Despite capital concerns, chief executive Ken Thompson told investors during a conference call that the bank would not cut its dividend.
For all of 2007, Wachovia earned $6.31 billion, or $3.31 per share, compared to $7.79 billion, or $4.72 per share, reported in 2006.
Analysts surveyed by Thomson Financial, on average, forecast earnings of 18 cents per share for Bank of America and 33 cents per share for Wachovia.
Shares of Bank of America climbed $1.87, or 5.20%, to $37.84, while Wachovia gained 62 cents, or 2.01%, to $31.42.
National City Reports a Fourth Quarter Loss
In related news, National City reported a fourth-quarter loss of $333 million, or 53 cents a share, compared with year-earlier net income of $842 million, or $1.36 a share.
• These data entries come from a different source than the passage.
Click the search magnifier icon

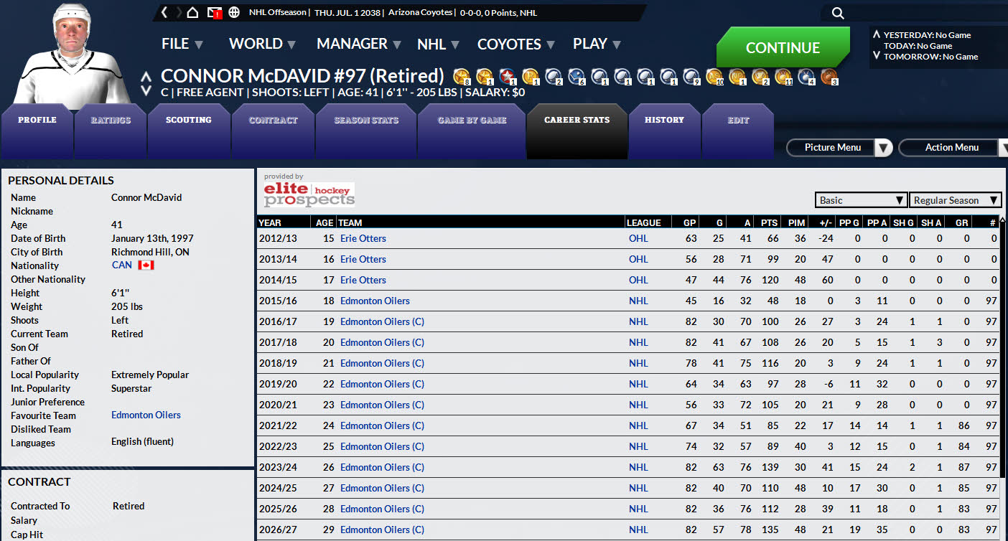pos(838,13)
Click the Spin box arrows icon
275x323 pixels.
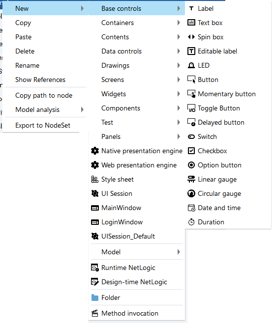pyautogui.click(x=191, y=37)
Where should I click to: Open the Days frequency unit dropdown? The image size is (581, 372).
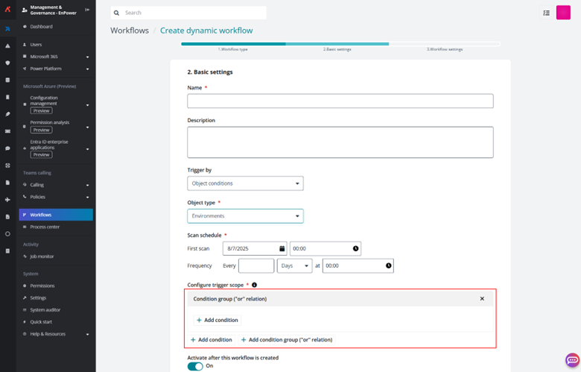point(294,265)
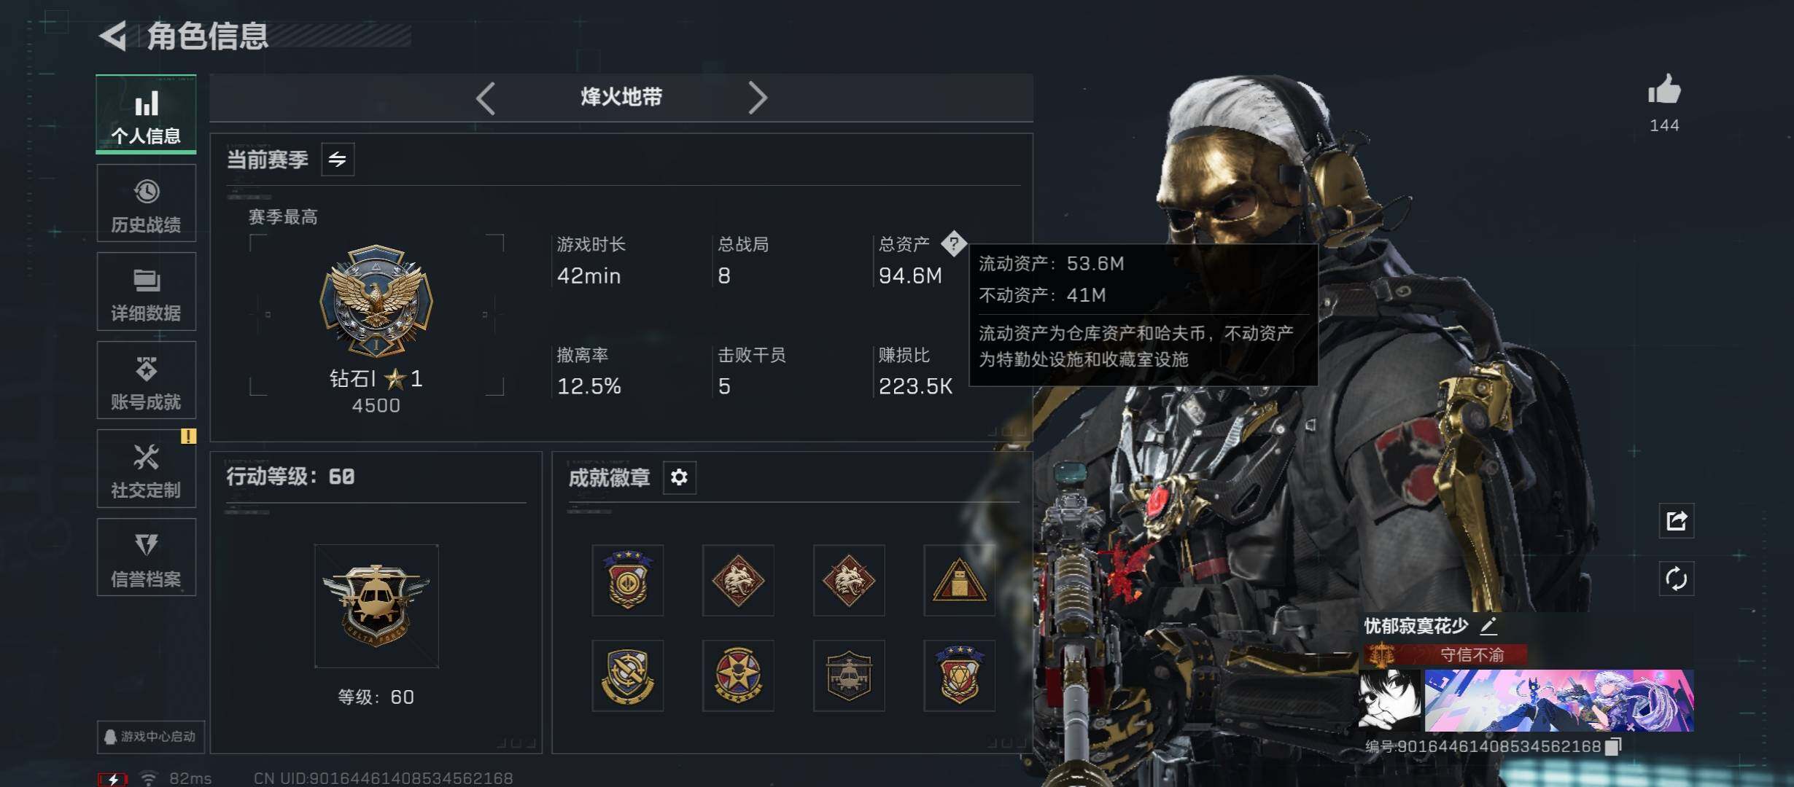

The results include $181 million, or 26 cents a share, in mortgage-related charges and a loan-loss provision of $691 million tied to the liquidation of portfolios containing non-conforming mortgages and home equity loans.
Net charge-offs for the quarter were $275 million, or 0.96% of average portfolio loans, compared with $128 million a year earlier, while nonperforming assets more than doubled to $1.5 billion, or 1.31% of loans, mostly linked to a larger number of delinquent residential mortgage loans.